* _Teks Bacaan_:
SUARAINDONEWS.COM, Jakarta – Wakil Ketua MPR RI Eddy Soeparno mengungkapkan bahwa pemerintahan Prabowo Subianto menargetkan pertumbuhan ekonomi Indonesia mencapai 8 persen, yang diharapkan akan tercapai di tahun 2028 atau lebih cepat.
Dijelaskan Eddy, dengan adanya pertumbuhan ekonomi yang begitu tinggi, dibutuhkan juga asupan pasokan energi yang besar.
“Harus diingat, pertumbuhan ekonomi dengan tambahan pasokan energi yang akan diproyeksikan meningkat, harus sejalan dengan komitmen Indonesia untuk mengupayakan dan mewujudkan Net Zero Emission (NZE) di tahun 2060 atau lebih awal,” ujarnya.
Hal tersebut disampaikan Pimpinan MPR dari Partai Amanat Nasional (PAN) ini, saat menjadi narasumber Talk Show bertajuk ‘Energy Talks’ yang digelar ILUNI FHUI.
Menurut Eddy Soeparno pengembangan sektor kelistrikan yang berbasis energi bersih merupakan langkah krusial bagi Indonesia dalam mencapai target Net Zero Emission (NZE) pada 2060.
Menurut Doktor Ilmu Politik Universitas Indonesia ini, kapasitas pembangkitan listrik di Indonesia secara bertahap akan beralih dari sumber energi fosil menjadi energi terbarukan. Bahkan di tahun 2035 akan tercapai keseimbangan antara pasokan energi fosil dengan energi terbarukan dan bahkan di tahun 2040 bauran energi terbarukan sudah mencapai hampir 60% dari bauran energi nasional.
“Langkah ini menegaskan komitmen Indonesia dalam mempercepat transisi energi guna mencapai ketahanan energi yang berkelanjutan. Percepatan pembangunan pembangkit listrik tenaga air dan geothermal, serta pengembangan energi terbarukan seperti tenaga surya, laut, dan angin, akan memainkan peran vital dalam memenuhi kebutuhan energi nasional,” ujarnya.
Dalam jangka menengah, Eddy menyoroti bahwa pengembangan teknologi di bidang penangkapan karbon atau carbon capture storage serta energi baru seperti hidrogen, amonia dan nuklir perlu mendapatkan perhatian khusus karena Indonesia memiliki potensi besar untuk mengembangkan low carbon economy dan sumber energi baru yang bersih dan ramah lingkungan.
“Selain itu, pemanfaatan teknologi CCS serta energi baru seperti hidrogen dan amonia diharapkan dapat berkontribusi signifikan dalam mengurangi emisi karbon industri kelistrikan,” tambahnya.
Untuk memastikan transisi energi yang berjalan optimal, elektrifikasi massal di berbagai sektor menjadi faktor kunci. Eddy menekankan bahwa percepatan penggunaan kendaraan listrik dan pengurangan ketergantungan pada LPG harus segera direalisasikan.

* _Bahan yang Disediakan_:
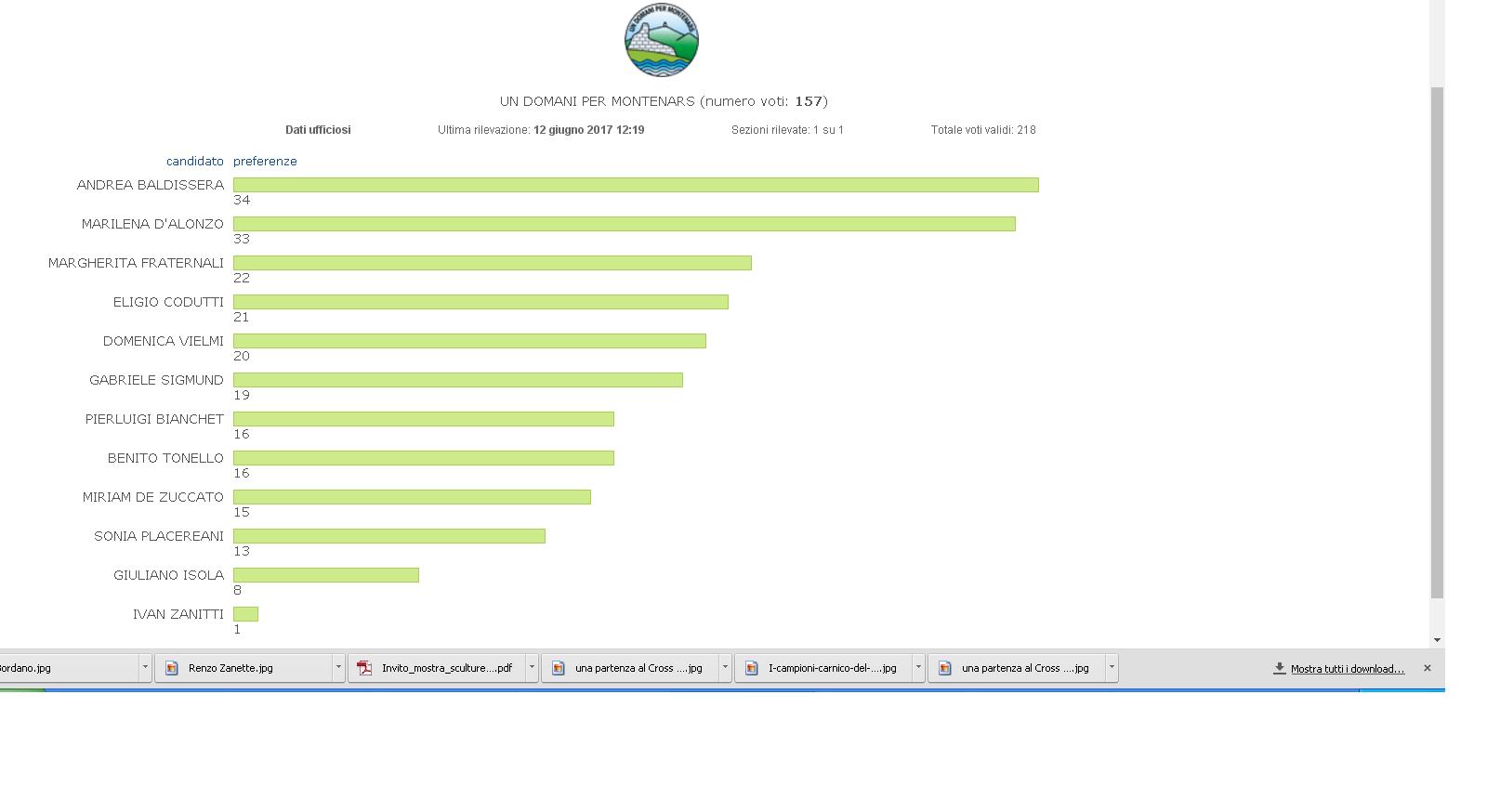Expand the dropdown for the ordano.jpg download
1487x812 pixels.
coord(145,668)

* _Daftar Tugas_:
#1 Salin tanpa perubahan bagian artikel tentang transisi energi yang terletak antara "Dijelaskan Eddy, dengan" dan "(NZE) pada 2060.", termasuk kedua bagian itu.
#2 Teruskan artikel tentang transisi energi mulai dari kalimat terakhirnya.

* _Hasil_:
#1
Dijelaskan Eddy, dengan adanya pertumbuhan ekonomi yang begitu tinggi, dibutuhkan juga asupan pasokan energi yang besar.
“Harus diingat, pertumbuhan ekonomi dengan tambahan pasokan energi yang akan diproyeksikan meningkat, harus sejalan dengan komitmen Indonesia untuk mengupayakan dan mewujudkan Net Zero Emission (NZE) di tahun 2060 atau lebih awal,” ujarnya.
Hal tersebut disampaikan Pimpinan MPR dari Partai Amanat Nasional (PAN) ini, saat menjadi narasumber Talk Show bertajuk ‘Energy Talks’ yang digelar ILUNI FHUI.
Menurut Eddy Soeparno pengembangan sektor kelistrikan yang berbasis energi bersih merupakan langkah krusial bagi Indonesia dalam mencapai target Net Zero Emission (NZE) pada 2060.

#2
“Transformasi menuju kendaraan listrik khususnya transportasi publik dan kendaraan pribadi, penggantian LPG dengan kompor induksi, serta pengembangan infrastruktur gas domestik yang lebih luas, juga untuk mengganti gas LPG 3kg, akan turut mengurangi ketergantungan terhadap energi fosil dalam waktu tiga sampai lima tahun mendatang,” jelasnya.
Selain itu, peningkatan kualitas bahan bakar juga menjadi perhatian utama. Wakil Ketua Umum DPP PAN ini mendorong penggunaan bahan bakar yang lebih ramah lingkungan seperti biodiesel B40, biofuel untuk BBM mobil dan sepeda motor serta produksi Sustainable Aviation Fuel (SAF) untuk sektor penerbangan.
Lebih jauh, Anggota DPR RI Komisi XII ini menekankan bahwa transisi energi tidak dapat dilakukan secara terisolasi. Kolaborasi dengan lembaga perbankan dan keuangan untuk membiayai berbagai proyek pengembangan EBT sangat penting.
“Indonesia tidak bisa mendanai seluruh kebutuhan EBT yang nilainya mencapai USD 1.100 miliar secara sendiri dan perlu dukungan lembaga keuangan internasional, multilateral dan sumber dana murah lainnya untuk mampu mencapai target NZE 2060. Disamping itu penerapan pajak karbon dalam waktu dekat juga akan mendukung program pengurangan emisi karena ada “efek jera” bagi para emiten karbon”.
“Dengan strategi yang lebih terarah dan dukungan kebijakan yang kuat, Indonesia kini berada di jalur yang lebih jelas dalam membangun sistem energi yang lebih bersih, efisien, dan berkelanjutan,” pungkasnya. (Akhirudin)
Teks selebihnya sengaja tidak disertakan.